Sitting in the crosshairs of "flight shaming" and other anti-air travel protests, business aviation is the sector most in need of sustainable solutions but—because of its high-performance requirements—is the most challenging commercial market to decarbonize.
While sustainable aviation fuel (SAF) is virtually the only near term go-to option for business aviation, more radical innovations will be required if net-zero carbon targets are to be met by 2050. Part of the answer could come from technology being hatched under Europe’s newly launched Clean Aviation aeronautics research program.

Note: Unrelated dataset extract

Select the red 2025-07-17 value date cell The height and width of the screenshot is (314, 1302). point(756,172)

Although focused on air transport, some technology advancements will benefit business aviation and build on the previous Clean Sky 1 and 2 initiatives, which included some research specifically aimed at improving the sustainability of the corporate sector. Clean Aviation aims to mature a raft of technologies enabling a fuel-burn reduction of 30% for a single-aisle airliner and 50% for a regional aircraft.
Clean Aviation’s target is to have those technologies ready for adoption by 2028-29, when manufacturers need to decide to launch development of the next generation of aircraft. Under Clean Sky 2, most activity for which has now been completed, key environmental objectives were outlined for a new business jet concept with a reduced sweep wing. Compared to a 2014 state-of-the-art design, the plan targeted aggressive emissions reduction goals of more than 30% lower CO2 and NOx by 2035.

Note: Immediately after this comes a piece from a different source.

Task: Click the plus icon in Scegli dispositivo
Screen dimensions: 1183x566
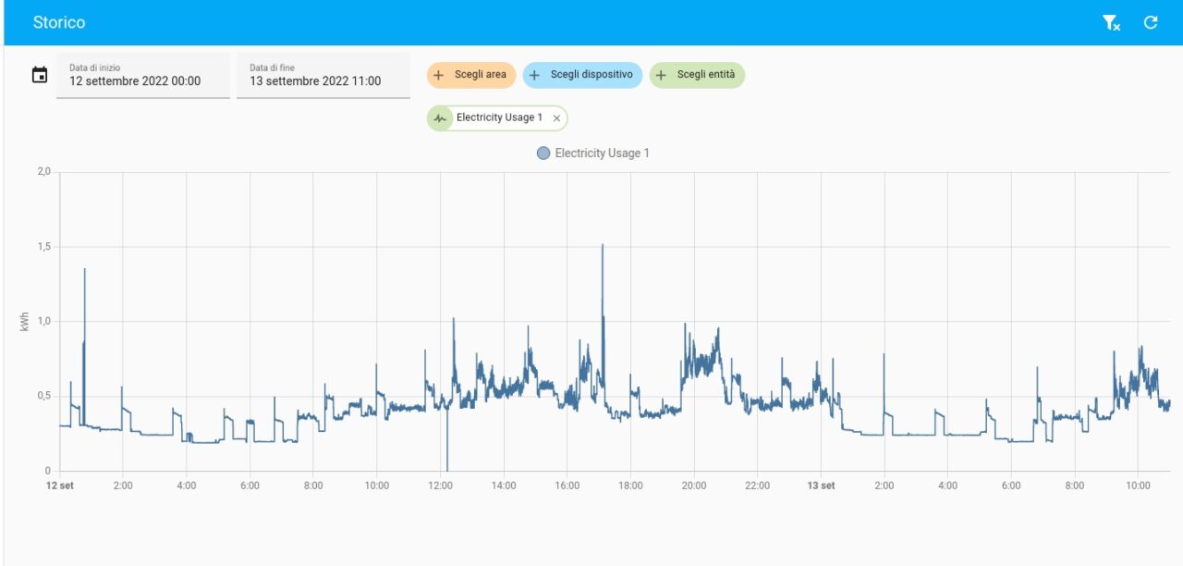Action: click(x=534, y=75)
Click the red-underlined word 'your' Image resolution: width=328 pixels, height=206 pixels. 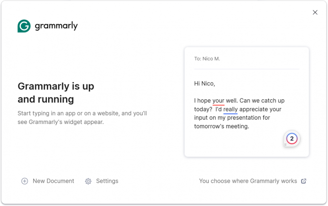coord(219,101)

Much of the Clean Sky business jet-related work focused on advanced wing technology, some of the results of which will debut on Dassault’s Falcon 6X and 10X programs. These include an innovative composite wing root box demonstrator which targeted up to a 10% overall wing weight reduction. Developed by Dassault Aviation with Aernnova, the project incorporated a demonstrator panel based on the wing geometry of the Falcon 8X.
Also studied under Clean Sky were laminar flow aerodynamics, some of which was evaluated in a Falcon 7X, a low-noise twin-fin empennage configuration and active control systems. Together with a very high aspect ratio composite wing, Dassault says the low-drag laminar work could combine to improve cruise efficiency by 20-30%.

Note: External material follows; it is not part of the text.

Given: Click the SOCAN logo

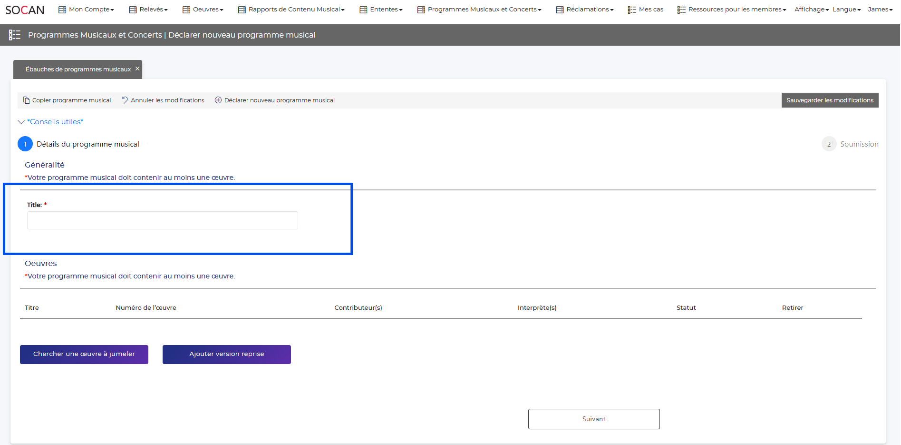Looking at the screenshot, I should [25, 10].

Part of the expected efficiency is driven by a greater level of wing integration—with advanced aerodynamics, ice protection, a leading-edge erosion shield and bird-strike protection all combined into the leading edge as a single formation rather than the current layered design approach.
Under Clean Aviation, follow-on work on the low sweep business jet is targeted at an enhanced cockpit demonstrator which aims to enable reduced crew operations and minimize workload, while cutting aircraft weight, reducing the volume of aircraft systems and improving overall safety.
The project team includes Dassault, Honeywell, Safran Aerotechnics, German aerospace research center DLR and others. Features to be incorporated include an approach-stabilization assistant, an energy-management tool to reduce pilot workload, new navigation sensors, new crew interface systems, an innovative head-up display and a pilot-state monitoring system that checks the health and alertness of a pilot, aimed at enabling reduced crew operations, as well as single-pilot operations in the longer term.
Dassault is also leading the €25.5 million Concerto (Construction of novel certification methods) project which will deliver regulatory materials for certification of technologies developed under Clean Aviation’s three thrusts—ultra-efficient short/medium-range aircraft, hybrid-electric regional aircraft and hydrogen-powered aircraft. Concerto will also include work on preliminary descriptions of means of compliance for certification. To prevent delaying entry-into-service, Concerto also involves the European Union Aviation Safety Agency (EASA) from the outset.
Another Clean Aviation program led by Rolls-Royce Germany called Cavendish also has direct ties to business aviation. The €29.2 million project is targeted at integrating lean-burn hydrogen combustion into a Pearl 15 donor engine for ground testing on liquid hydrogen (LH2) starting in late 2024. The Pearl 15, a development of the BR700 family, powers Bombardier’s Global 5500 and 6500. A second objective of Cavendish is to work on aircraft integration and formulate a route to a flight demonstration with Dassault in the second phase of Clean Aviation.
The project also will explore technologies for a dual-fuel combustor capable of operating on 100% hydrogen or 100% SAF and a cryo-compressed LH2 tank system.